California state Sen. Ricardo Lara today (April 9) introduced a bill sponsored by the University of California that, if approved, would close a significant gap in the financial aid available to undocumented students who qualify for in-state tuition, but because of their immigration status, are ineligible for federal assistance.
UC President Janet Napolitano attended the Senate Education Committee to ask members to support the proposed law. It would create an educational loan program for undocumented students who graduated from a California high school and who meet other eligibility requirements under state law AB 540.
There are an estimated 2,000 undocumented undergraduates currently enrolled at UC, Napolitano said. They are more likely than other students to come from low-income families and to be the first in their families to attend college.
The loan program would give them the same access to financial resources as other students and improve their opportunities for academic success at the university, she told the committee.
"These students have worked hard to achieve their dream of a university education, and I believe we should work as hard to ensure they have every chance to succeed, including providing them with access to the same resources as their campus peers," Napolitano said.
Narrowing the financial aid gap
Under state law AB 540, undocumented students who graduated from a California high school after attending for at least three years are eligible for in-state tuition at UC and the California State University system. But they do not qualify for federal loans or Pell Grants, or for most private loans.
At UC, the resulting gap in federal aid amounts to between $5,000 and $6,000 a year.
"Unless students fill this gap by working significant additional hours for pay — to the detriment of their studies — or somehow find other outside resources, they risk having to withdraw from the university," Napolitano said.
Known formally as the California Education Access Loan Program, or the California Dream Loan Program, the bill would establish campus-based loan programs at both UC and CSU.
Each university system would be responsible for originating, servicing and collecting the loans, which would have a common interest rate and uniform repayment terms. Repaid loans would go back to an institution's pool for future loans.

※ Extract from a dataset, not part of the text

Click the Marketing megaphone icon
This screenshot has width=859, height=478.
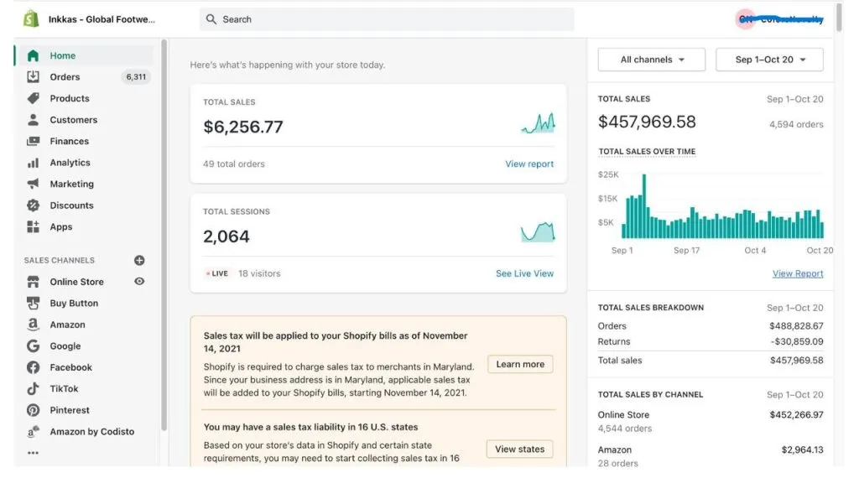[33, 184]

The initial funding for the program would be set at $9.2 million, Lara said. He said the loan program would would likely become revenue neutral and self-supporting over time, with income from the repayment of principal, interest and fees offsetting administrative costs.
Investment in students
“We invest in California students from an early age and many of them have done what we’ve asked them to do: Work hard, study and pursue a higher education,” Lara said. “If we’re serious about strengthening our economy then we must remove obstacles for our future workforce when they’re close to the graduation finish line. Continuing to invest in our future and ensuring that all students have access to the funding resources they need to succeed should be a top priority.”

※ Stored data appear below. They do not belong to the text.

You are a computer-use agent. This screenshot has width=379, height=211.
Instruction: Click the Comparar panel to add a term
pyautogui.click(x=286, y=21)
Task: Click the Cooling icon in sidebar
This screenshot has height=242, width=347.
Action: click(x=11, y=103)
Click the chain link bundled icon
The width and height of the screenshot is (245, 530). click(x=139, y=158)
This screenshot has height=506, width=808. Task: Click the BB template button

UC and CSU would each be required to contribute $1 to the loan pool for every $3 allocated from state funds, a provision that Lara said would help guarantee that institutions administer the program responsibly and minimize defaults. UC's annual commitment is estimated at $1.6 million.
Napolitano took the helm at UC last October, and one of her first acts was to allocate $5 million in one-time funds to assist the university's undocumented students.

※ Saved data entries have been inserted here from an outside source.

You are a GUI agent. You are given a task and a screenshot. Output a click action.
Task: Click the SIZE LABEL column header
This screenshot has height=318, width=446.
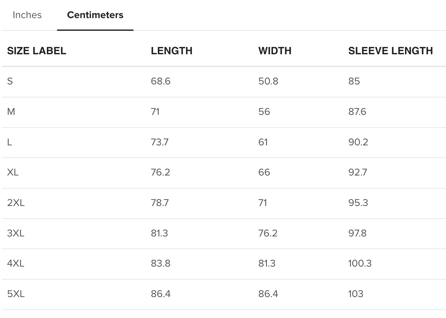point(37,51)
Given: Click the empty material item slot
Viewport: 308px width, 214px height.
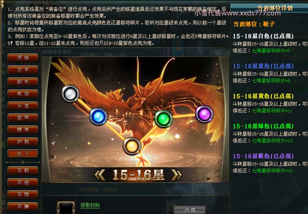Looking at the screenshot, I should tap(66, 208).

The funds will be used to provide staff training and develop other resources aimed at helping undocumented students navigate their specific financial situation.
In urging the committee to support the bill, Napolitano said the one-time funds were a stop-gap measure, while the bill would provide "a long-term solution."
"Through their hard work and perseverance, these students earned the opportunity to attend UC. Their accomplishments should not be disregarded, nor their future jeopardized because of their undocumented status."